### Exercise instructions:
Print out all of the records exactly; no picture belongs in the result.

------------------------------------------------

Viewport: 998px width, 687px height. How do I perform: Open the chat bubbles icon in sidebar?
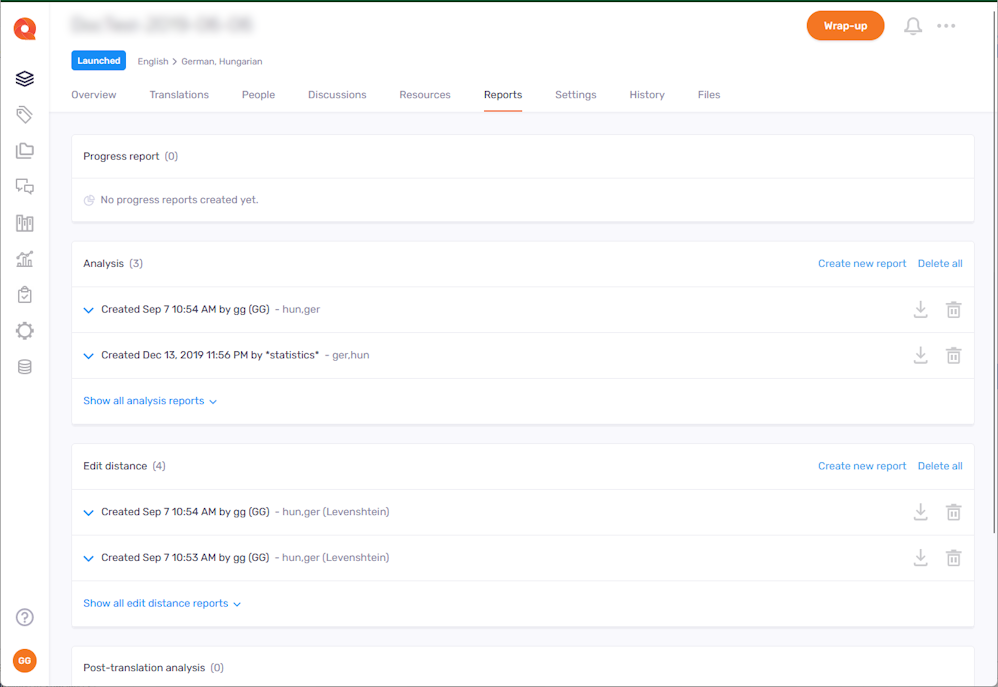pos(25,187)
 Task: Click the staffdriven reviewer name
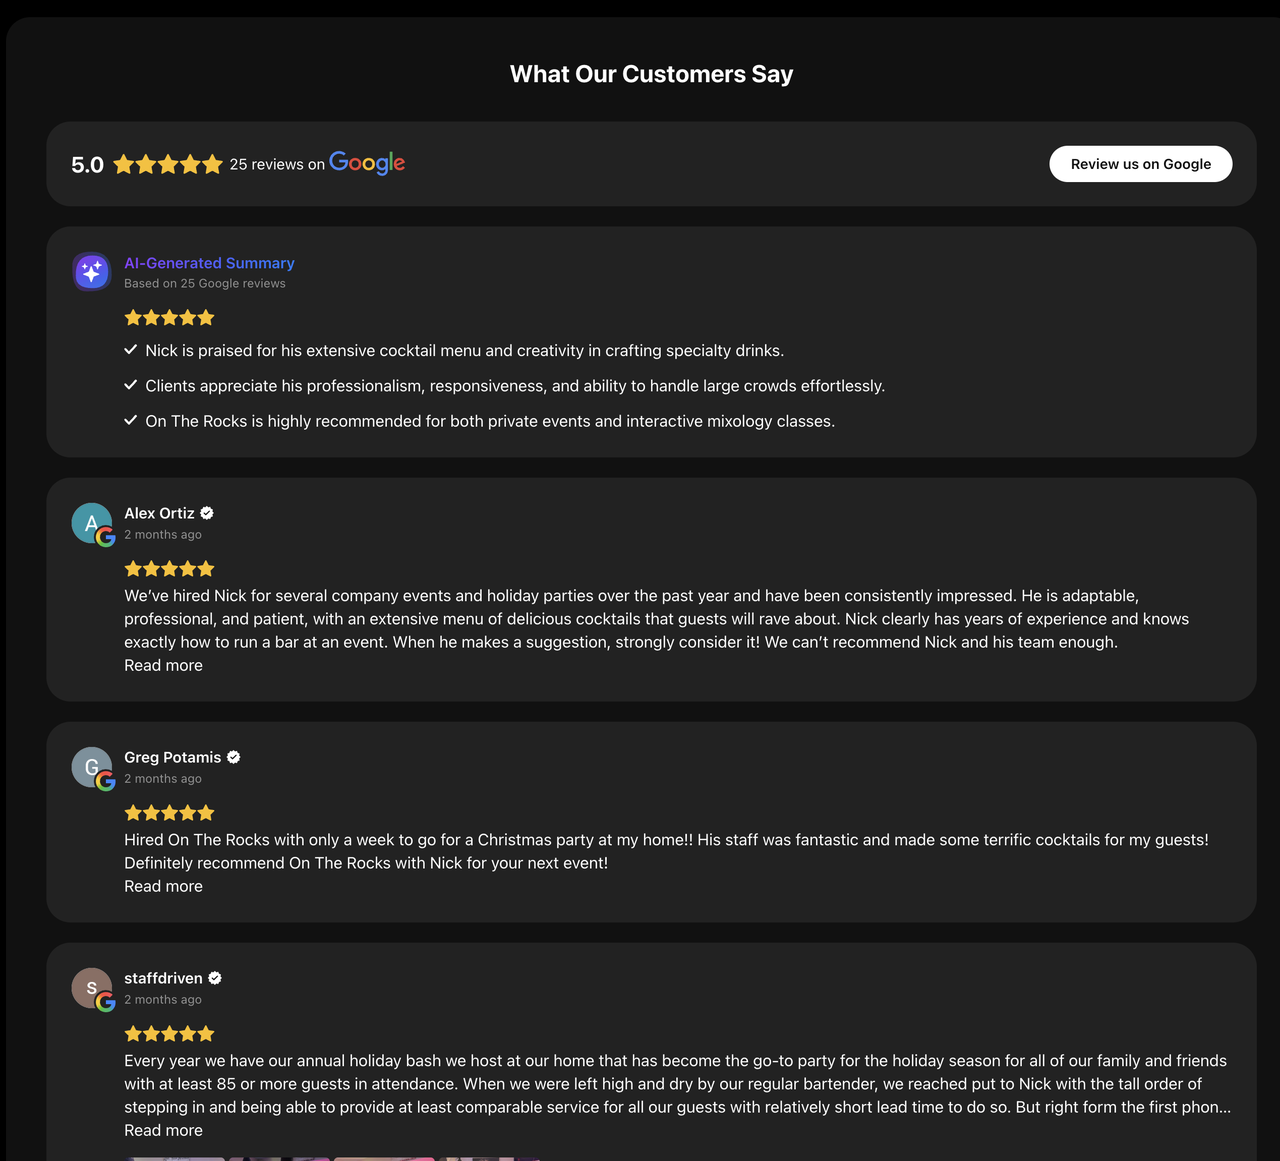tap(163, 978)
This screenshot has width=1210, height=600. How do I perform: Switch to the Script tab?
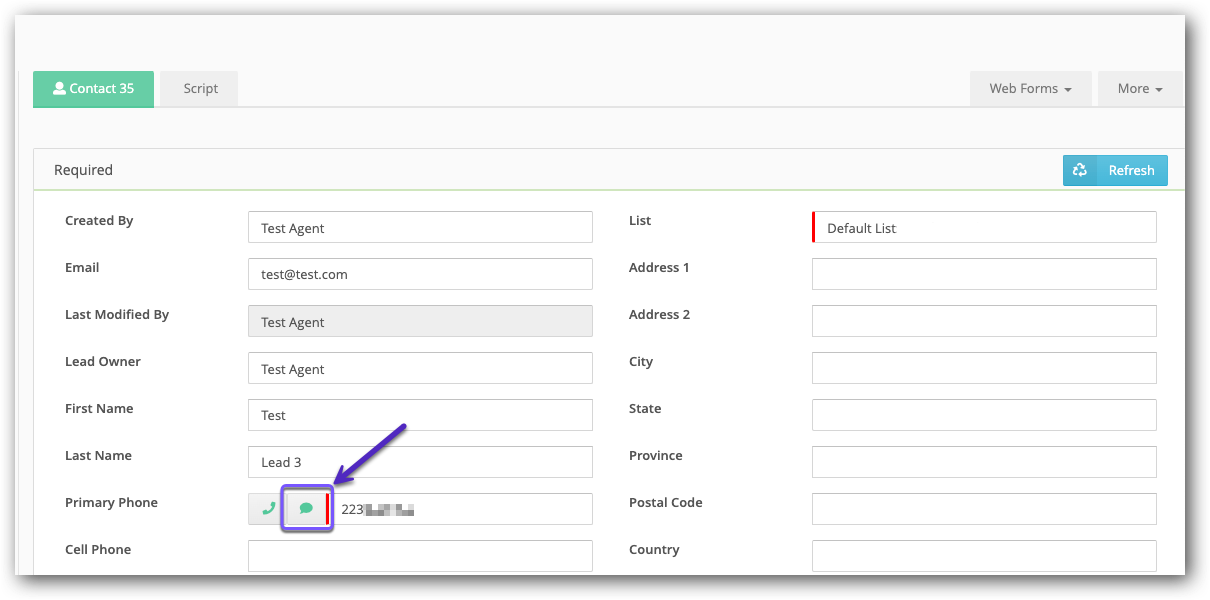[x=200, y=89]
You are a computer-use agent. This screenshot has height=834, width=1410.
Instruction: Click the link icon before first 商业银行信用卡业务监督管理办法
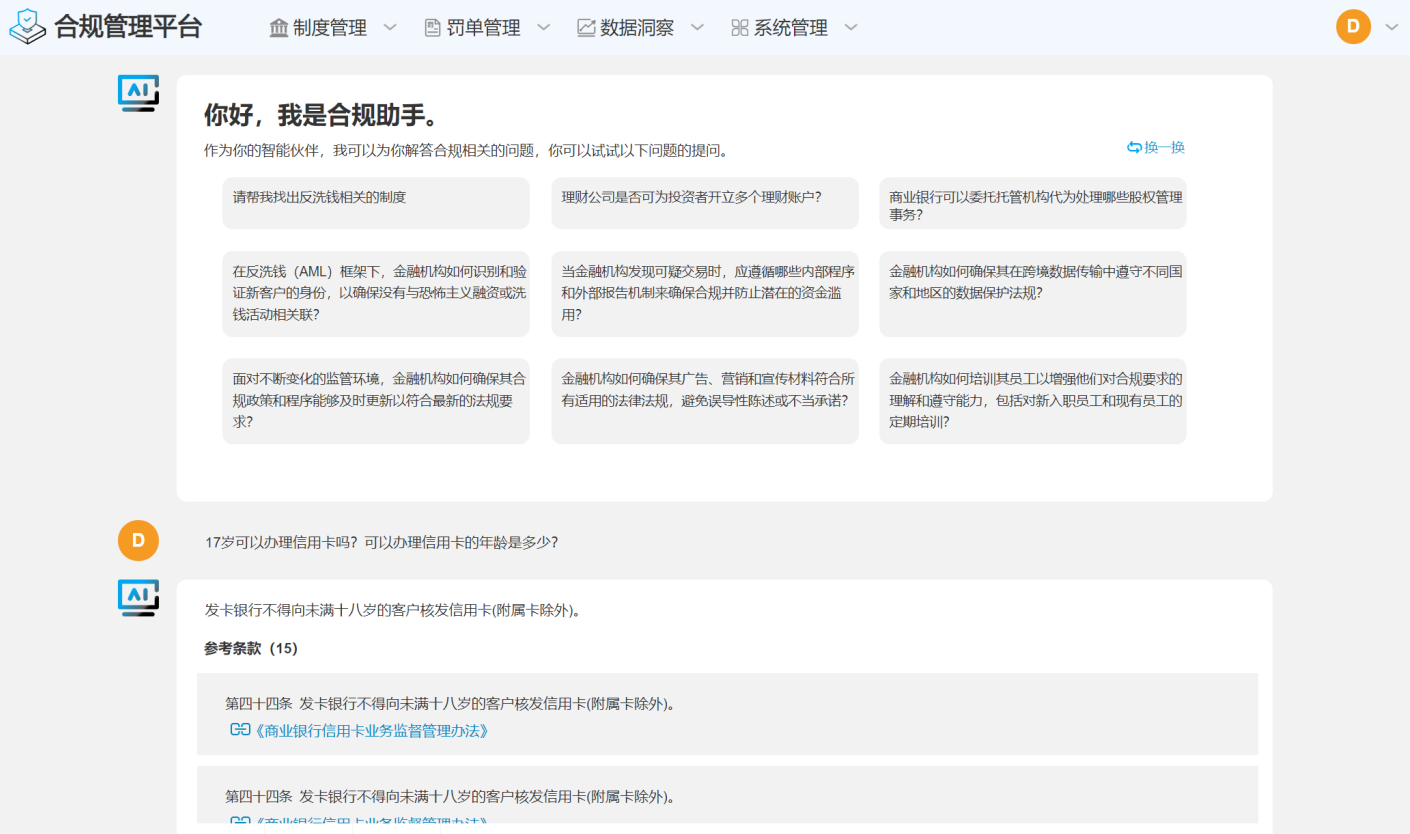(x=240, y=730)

------------------------------------------------

### Your solution:
Viewport: 998px width, 687px height. How do I perform: Open the chat bubbles icon in sidebar?
pos(25,187)
 Task: Click the staffdriven reviewer name
tap(163, 978)
This screenshot has width=1210, height=600. How do I perform: Switch to the Script tab?
[x=200, y=89]
You are a computer-use agent. This screenshot has height=834, width=1410.
Instruction: Click the link icon before first 商业银行信用卡业务监督管理办法
(x=240, y=730)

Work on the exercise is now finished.